Next week its time for the 2009 OWASP AppSec Europe conference. It'll be held in lovely Krakow, Poland.
The conference runs from May 13th -14th, and I'll be there for this years festivities. I'm speaking on the Thursday afternoon at 15:45 on the topic "Factoring Malware and Organized Crime in to Web Application Security".
If you're responsible for corporate security or secure Web application development, you should be planning on being at OWASP next week already. Don't forget to drop in on my talk.
The abstract for my talk:
The “good old days” of Web security being a battle between the application development team and a sole attacker operating from his bedroom have long since disappeared. Today’s Web application security is a battle with professional criminal hacking teams, organized at a global level, whose primary motivation is financial gain.
Despite knowledge of who the combatants are and their capabilities, both Web application developers and security consultants alike have persisted in largely ignoring this threat. Their doggedness with designing Web applications in the traditional way – with layers of authentication, authorization and complexity – have, to an extent, helped facilitate much of the success organized cyber-criminal teams have had over recent years.
Today’s security professionals need to factor in this organized criminal threat. With malware being near ubiquitous at the client, application developers need to address the fact that upwards of one-third of their customers are likely to be infected at any point in time.

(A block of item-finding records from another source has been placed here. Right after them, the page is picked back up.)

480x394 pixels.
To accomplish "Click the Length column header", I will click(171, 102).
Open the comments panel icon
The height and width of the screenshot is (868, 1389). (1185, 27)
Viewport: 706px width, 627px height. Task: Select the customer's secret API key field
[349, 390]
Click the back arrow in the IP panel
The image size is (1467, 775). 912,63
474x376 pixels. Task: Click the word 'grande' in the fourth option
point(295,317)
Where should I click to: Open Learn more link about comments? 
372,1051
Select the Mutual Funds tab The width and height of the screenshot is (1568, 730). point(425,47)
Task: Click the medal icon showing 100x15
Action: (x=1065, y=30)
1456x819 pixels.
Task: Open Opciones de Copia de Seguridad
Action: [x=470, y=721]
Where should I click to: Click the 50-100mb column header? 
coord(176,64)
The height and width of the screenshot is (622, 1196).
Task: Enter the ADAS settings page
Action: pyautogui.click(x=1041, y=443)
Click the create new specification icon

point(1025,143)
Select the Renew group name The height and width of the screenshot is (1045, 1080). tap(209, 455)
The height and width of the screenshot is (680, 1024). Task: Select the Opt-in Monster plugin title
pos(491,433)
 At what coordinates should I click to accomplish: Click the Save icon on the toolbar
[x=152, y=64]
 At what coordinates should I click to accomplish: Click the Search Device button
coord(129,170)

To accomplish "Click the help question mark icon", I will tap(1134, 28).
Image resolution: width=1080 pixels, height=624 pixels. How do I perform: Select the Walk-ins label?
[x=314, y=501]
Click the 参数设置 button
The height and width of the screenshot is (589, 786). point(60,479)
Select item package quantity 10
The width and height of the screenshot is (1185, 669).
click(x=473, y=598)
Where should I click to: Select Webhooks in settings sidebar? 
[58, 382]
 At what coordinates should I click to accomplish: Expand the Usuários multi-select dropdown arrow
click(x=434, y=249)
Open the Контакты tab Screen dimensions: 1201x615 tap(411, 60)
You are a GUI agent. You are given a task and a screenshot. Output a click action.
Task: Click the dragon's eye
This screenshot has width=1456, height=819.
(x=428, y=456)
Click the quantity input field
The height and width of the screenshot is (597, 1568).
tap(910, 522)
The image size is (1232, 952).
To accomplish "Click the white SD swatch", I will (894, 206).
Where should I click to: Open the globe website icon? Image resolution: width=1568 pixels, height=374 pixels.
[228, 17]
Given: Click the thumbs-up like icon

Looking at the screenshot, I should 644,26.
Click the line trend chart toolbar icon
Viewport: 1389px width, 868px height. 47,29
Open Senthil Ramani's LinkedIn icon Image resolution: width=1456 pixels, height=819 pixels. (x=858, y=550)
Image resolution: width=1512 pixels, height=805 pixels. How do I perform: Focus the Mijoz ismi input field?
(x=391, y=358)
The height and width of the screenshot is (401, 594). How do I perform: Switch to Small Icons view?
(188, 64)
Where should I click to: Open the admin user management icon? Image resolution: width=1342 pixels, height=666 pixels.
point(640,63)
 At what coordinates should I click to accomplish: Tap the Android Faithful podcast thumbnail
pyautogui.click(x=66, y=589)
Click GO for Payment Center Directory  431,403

If so, how do you trust the data coming from your own customers and continue to do business with them?
The threat is most prevalent within the online banking industry, but the success of the tactics used by cyber-criminals to exploit these Web application vulnerabilities has seen them increasingly adopted in other profitable online spheres. How should Web developers factor in the use of malware (running on a host they have no control over) in to their application design? How should security consultants test and evaluate the countermeasures deployed by application designers to combat an organized cyber-crime threat?
With even the most advanced client authentication technologies being defeated, this session will cover how cyber-criminals are really defeating Web applications (by example) along with the multi-disciplinary skills and tactics developers and consultants need to adopt in order to help combat the evolving threat.